● **Exercise requirements**: Below are some entries; set them all down exactly.

● **Input data**:
☆ ☆ ☆ ☆ ☆ ☆ ☆
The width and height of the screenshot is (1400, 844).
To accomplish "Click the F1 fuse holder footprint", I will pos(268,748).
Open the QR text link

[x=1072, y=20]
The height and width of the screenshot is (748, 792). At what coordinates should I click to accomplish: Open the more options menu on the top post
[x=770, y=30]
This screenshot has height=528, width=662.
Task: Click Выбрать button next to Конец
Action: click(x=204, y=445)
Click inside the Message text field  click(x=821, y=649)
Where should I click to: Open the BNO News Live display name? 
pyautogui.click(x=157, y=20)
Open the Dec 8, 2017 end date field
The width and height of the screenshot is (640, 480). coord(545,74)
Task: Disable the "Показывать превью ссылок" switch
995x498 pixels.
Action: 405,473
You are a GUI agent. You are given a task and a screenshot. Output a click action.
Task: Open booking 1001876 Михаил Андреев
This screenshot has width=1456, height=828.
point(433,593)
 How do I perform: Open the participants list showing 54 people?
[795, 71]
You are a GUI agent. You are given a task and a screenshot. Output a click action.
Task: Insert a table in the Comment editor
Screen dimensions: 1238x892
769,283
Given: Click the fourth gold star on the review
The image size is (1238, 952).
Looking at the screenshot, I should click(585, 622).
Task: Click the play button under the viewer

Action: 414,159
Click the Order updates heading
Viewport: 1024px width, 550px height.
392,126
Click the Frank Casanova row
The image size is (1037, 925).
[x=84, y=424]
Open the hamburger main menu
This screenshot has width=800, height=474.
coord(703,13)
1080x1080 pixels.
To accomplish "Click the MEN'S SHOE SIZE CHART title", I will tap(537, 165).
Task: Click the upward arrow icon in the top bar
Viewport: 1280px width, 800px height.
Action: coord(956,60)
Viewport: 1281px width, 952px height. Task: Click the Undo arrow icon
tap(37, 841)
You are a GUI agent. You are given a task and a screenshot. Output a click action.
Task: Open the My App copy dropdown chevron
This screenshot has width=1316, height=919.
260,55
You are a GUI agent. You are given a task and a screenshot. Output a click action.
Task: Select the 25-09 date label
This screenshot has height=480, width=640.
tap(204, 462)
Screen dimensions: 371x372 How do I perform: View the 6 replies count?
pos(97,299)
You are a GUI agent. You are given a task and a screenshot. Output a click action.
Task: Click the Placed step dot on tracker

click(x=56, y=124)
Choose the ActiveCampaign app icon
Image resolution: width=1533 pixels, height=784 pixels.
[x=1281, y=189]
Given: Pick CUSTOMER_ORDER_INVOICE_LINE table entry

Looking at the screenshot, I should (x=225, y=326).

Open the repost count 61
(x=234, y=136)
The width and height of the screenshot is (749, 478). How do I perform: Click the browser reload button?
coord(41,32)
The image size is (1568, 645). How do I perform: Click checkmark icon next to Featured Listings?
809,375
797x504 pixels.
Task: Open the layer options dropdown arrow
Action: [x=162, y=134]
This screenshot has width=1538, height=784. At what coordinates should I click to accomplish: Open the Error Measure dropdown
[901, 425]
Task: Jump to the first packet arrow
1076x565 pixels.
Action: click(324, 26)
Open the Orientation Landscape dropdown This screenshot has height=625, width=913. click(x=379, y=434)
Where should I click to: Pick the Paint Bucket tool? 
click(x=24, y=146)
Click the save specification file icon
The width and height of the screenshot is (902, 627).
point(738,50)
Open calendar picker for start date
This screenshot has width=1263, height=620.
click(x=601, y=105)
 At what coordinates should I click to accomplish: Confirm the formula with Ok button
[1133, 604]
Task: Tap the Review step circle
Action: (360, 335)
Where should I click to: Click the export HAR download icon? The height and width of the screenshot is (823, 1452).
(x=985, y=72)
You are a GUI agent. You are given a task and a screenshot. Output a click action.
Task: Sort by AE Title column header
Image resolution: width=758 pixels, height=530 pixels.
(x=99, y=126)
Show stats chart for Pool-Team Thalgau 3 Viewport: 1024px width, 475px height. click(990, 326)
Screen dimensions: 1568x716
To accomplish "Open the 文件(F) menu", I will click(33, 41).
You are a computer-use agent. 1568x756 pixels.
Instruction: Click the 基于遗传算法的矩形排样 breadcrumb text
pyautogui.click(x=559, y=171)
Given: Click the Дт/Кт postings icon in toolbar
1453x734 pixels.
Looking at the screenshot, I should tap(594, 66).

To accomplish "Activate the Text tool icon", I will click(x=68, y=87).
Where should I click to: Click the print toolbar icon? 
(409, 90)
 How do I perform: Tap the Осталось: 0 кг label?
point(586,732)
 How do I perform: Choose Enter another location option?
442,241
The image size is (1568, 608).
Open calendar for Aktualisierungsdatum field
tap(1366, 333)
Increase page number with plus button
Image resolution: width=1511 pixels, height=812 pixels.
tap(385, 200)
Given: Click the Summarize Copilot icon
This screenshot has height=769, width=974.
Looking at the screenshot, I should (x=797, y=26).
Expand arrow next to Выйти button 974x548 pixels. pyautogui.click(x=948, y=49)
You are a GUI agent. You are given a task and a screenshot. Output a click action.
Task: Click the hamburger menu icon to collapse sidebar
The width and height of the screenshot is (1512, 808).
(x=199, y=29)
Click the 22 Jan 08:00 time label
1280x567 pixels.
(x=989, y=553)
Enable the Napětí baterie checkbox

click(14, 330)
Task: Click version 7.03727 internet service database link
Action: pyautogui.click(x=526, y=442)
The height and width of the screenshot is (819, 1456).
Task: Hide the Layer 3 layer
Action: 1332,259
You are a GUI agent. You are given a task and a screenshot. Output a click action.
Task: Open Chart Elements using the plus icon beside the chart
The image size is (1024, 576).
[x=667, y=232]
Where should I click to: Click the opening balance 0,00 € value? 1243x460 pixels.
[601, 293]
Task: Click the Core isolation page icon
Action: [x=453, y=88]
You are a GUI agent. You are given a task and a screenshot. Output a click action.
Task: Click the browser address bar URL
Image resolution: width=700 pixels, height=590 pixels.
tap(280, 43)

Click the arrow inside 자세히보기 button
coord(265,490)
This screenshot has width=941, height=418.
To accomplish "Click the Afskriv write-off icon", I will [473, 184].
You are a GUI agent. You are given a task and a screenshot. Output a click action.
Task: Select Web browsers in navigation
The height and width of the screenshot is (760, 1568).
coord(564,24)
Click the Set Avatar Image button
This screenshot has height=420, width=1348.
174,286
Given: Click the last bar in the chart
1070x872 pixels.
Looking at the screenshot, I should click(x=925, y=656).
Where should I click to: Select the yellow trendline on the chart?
☆ ☆ ☆ ☆ ☆ ☆ ☆
● **Task solution**:
The width and height of the screenshot is (1400, 844).
To accomplish "Click the F1 fuse holder footprint", I will pos(268,748).
Open the QR text link

[x=1072, y=20]
The height and width of the screenshot is (748, 792). At what coordinates should I click to accomplish: Open the more options menu on the top post
[x=770, y=30]
This screenshot has height=528, width=662.
Task: Click Выбрать button next to Конец
Action: click(x=204, y=445)
Click inside the Message text field  click(x=821, y=649)
Where should I click to: Open the BNO News Live display name? 
pyautogui.click(x=157, y=20)
Open the Dec 8, 2017 end date field
The width and height of the screenshot is (640, 480). coord(545,74)
Task: Disable the "Показывать превью ссылок" switch
995x498 pixels.
Action: 405,473
You are a GUI agent. You are given a task and a screenshot. Output a click action.
Task: Open booking 1001876 Михаил Андреев
This screenshot has width=1456, height=828.
point(433,593)
 How do I perform: Open the participants list showing 54 people?
[795, 71]
You are a GUI agent. You are given a task and a screenshot. Output a click action.
Task: Insert a table in the Comment editor
Screen dimensions: 1238x892
769,283
Given: Click the fourth gold star on the review
The image size is (1238, 952).
Looking at the screenshot, I should click(585, 622).
Task: Click the play button under the viewer

Action: 414,159
Click the Order updates heading
Viewport: 1024px width, 550px height.
392,126
Click the Frank Casanova row
The image size is (1037, 925).
[x=84, y=424]
Open the hamburger main menu
This screenshot has width=800, height=474.
coord(703,13)
1080x1080 pixels.
To accomplish "Click the MEN'S SHOE SIZE CHART title", I will tap(537, 165).
Task: Click the upward arrow icon in the top bar
Viewport: 1280px width, 800px height.
Action: coord(956,60)
Viewport: 1281px width, 952px height. Task: Click the Undo arrow icon
tap(37, 841)
You are a GUI agent. You are given a task and a screenshot. Output a click action.
Task: Open the My App copy dropdown chevron
This screenshot has width=1316, height=919.
260,55
You are a GUI agent. You are given a task and a screenshot. Output a click action.
Task: Select the 25-09 date label
This screenshot has height=480, width=640.
tap(204, 462)
Screen dimensions: 371x372 How do I perform: View the 6 replies count?
pos(97,299)
You are a GUI agent. You are given a task and a screenshot. Output a click action.
Task: Click the Placed step dot on tracker

click(x=56, y=124)
Choose the ActiveCampaign app icon
Image resolution: width=1533 pixels, height=784 pixels.
[x=1281, y=189]
Given: Pick CUSTOMER_ORDER_INVOICE_LINE table entry

Looking at the screenshot, I should (x=225, y=326).

Open the repost count 61
(x=234, y=136)
The width and height of the screenshot is (749, 478). How do I perform: Click the browser reload button?
coord(41,32)
The image size is (1568, 645). How do I perform: Click checkmark icon next to Featured Listings?
809,375
797x504 pixels.
Task: Open the layer options dropdown arrow
Action: [x=162, y=134]
This screenshot has width=1538, height=784. At what coordinates should I click to accomplish: Open the Error Measure dropdown
[901, 425]
Task: Jump to the first packet arrow
1076x565 pixels.
Action: click(324, 26)
Open the Orientation Landscape dropdown This screenshot has height=625, width=913. click(x=379, y=434)
Where should I click to: Pick the Paint Bucket tool? 
click(x=24, y=146)
Click the save specification file icon
The width and height of the screenshot is (902, 627).
point(738,50)
Open calendar picker for start date
This screenshot has width=1263, height=620.
click(x=601, y=105)
 At what coordinates should I click to accomplish: Confirm the formula with Ok button
[1133, 604]
Task: Tap the Review step circle
Action: (360, 335)
Where should I click to: Click the export HAR download icon? The height and width of the screenshot is (823, 1452).
(x=985, y=72)
You are a GUI agent. You are given a task and a screenshot. Output a click action.
Task: Sort by AE Title column header
Image resolution: width=758 pixels, height=530 pixels.
(x=99, y=126)
Show stats chart for Pool-Team Thalgau 3 Viewport: 1024px width, 475px height. click(990, 326)
Screen dimensions: 1568x716
To accomplish "Open the 文件(F) menu", I will click(33, 41).
You are a computer-use agent. 1568x756 pixels.
Instruction: Click the 基于遗传算法的矩形排样 breadcrumb text
pyautogui.click(x=559, y=171)
Given: Click the Дт/Кт postings icon in toolbar
1453x734 pixels.
Looking at the screenshot, I should tap(594, 66).

To accomplish "Activate the Text tool icon", I will click(x=68, y=87).
Where should I click to: Click the print toolbar icon? 
(409, 90)
 How do I perform: Tap the Осталось: 0 кг label?
point(586,732)
 How do I perform: Choose Enter another location option?
442,241
The image size is (1568, 608).
Open calendar for Aktualisierungsdatum field
tap(1366, 333)
Increase page number with plus button
Image resolution: width=1511 pixels, height=812 pixels.
tap(385, 200)
Given: Click the Summarize Copilot icon
This screenshot has height=769, width=974.
Looking at the screenshot, I should (x=797, y=26).
Expand arrow next to Выйти button 974x548 pixels. pyautogui.click(x=948, y=49)
You are a GUI agent. You are given a task and a screenshot. Output a click action.
Task: Click the hamburger menu icon to collapse sidebar
The width and height of the screenshot is (1512, 808).
(x=199, y=29)
Click the 22 Jan 08:00 time label
1280x567 pixels.
(x=989, y=553)
Enable the Napětí baterie checkbox

click(14, 330)
Task: Click version 7.03727 internet service database link
Action: pyautogui.click(x=526, y=442)
The height and width of the screenshot is (819, 1456).
Task: Hide the Layer 3 layer
Action: 1332,259
You are a GUI agent. You are given a task and a screenshot. Output a click action.
Task: Open Chart Elements using the plus icon beside the chart
The image size is (1024, 576).
[x=667, y=232]
Where should I click to: Click the opening balance 0,00 € value? 1243x460 pixels.
[601, 293]
Task: Click the Core isolation page icon
Action: [x=453, y=88]
You are a GUI agent. You are given a task and a screenshot. Output a click action.
Task: Click the browser address bar URL
Image resolution: width=700 pixels, height=590 pixels.
tap(280, 43)

Click the arrow inside 자세히보기 button
coord(265,490)
This screenshot has width=941, height=418.
To accomplish "Click the Afskriv write-off icon", I will [473, 184].
You are a GUI agent. You are given a task and a screenshot. Output a click action.
Task: Select Web browsers in navigation
The height and width of the screenshot is (760, 1568).
coord(564,24)
Click the Set Avatar Image button
This screenshot has height=420, width=1348.
174,286
Given: Click the last bar in the chart
1070x872 pixels.
Looking at the screenshot, I should click(x=925, y=656).
Where should I click to: Select the yellow trendline on the chart?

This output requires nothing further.